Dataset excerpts
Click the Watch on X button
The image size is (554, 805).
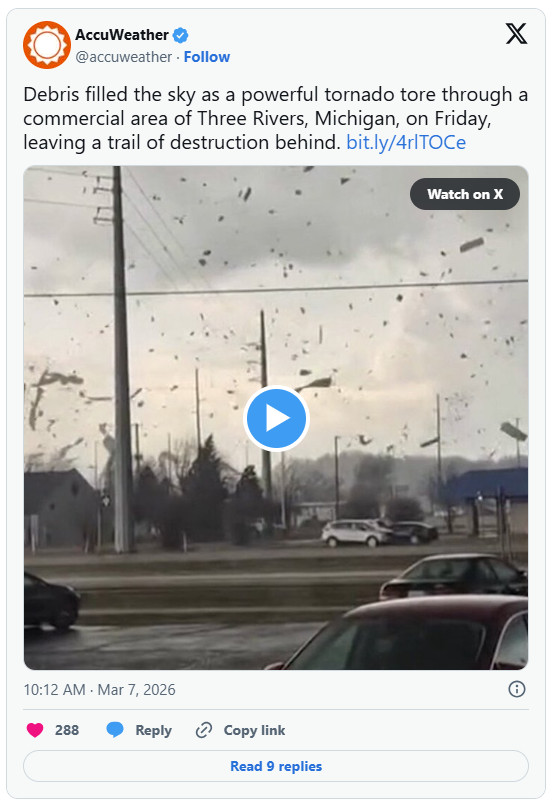465,194
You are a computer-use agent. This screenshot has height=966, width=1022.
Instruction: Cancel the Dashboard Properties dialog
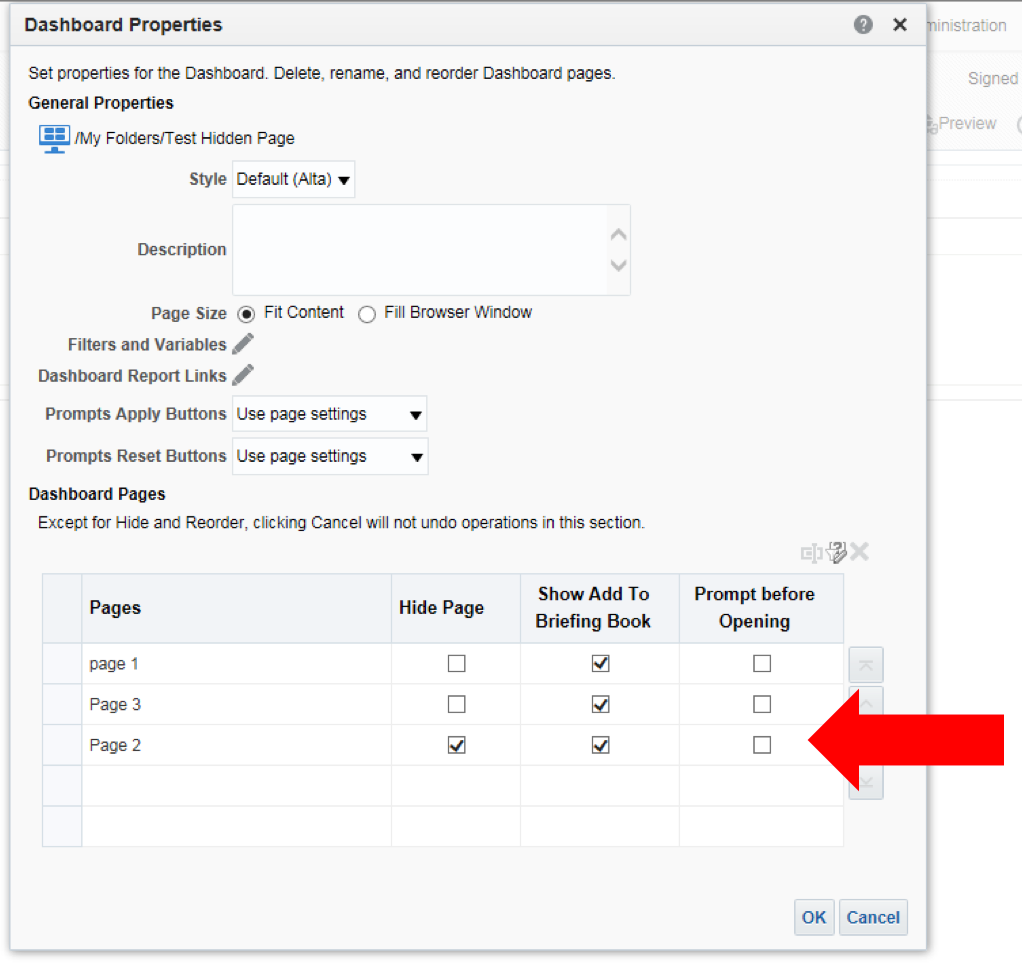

(Your objective)
Find the line containing "The image size is (554, 805)." in the records above, then copy it and every line after it exactly, through the last one, without any pictures.

(Final answer)
The image size is (554, 805).
465,194
You are a computer-use agent. This screenshot has height=966, width=1022.
Instruction: Cancel the Dashboard Properties dialog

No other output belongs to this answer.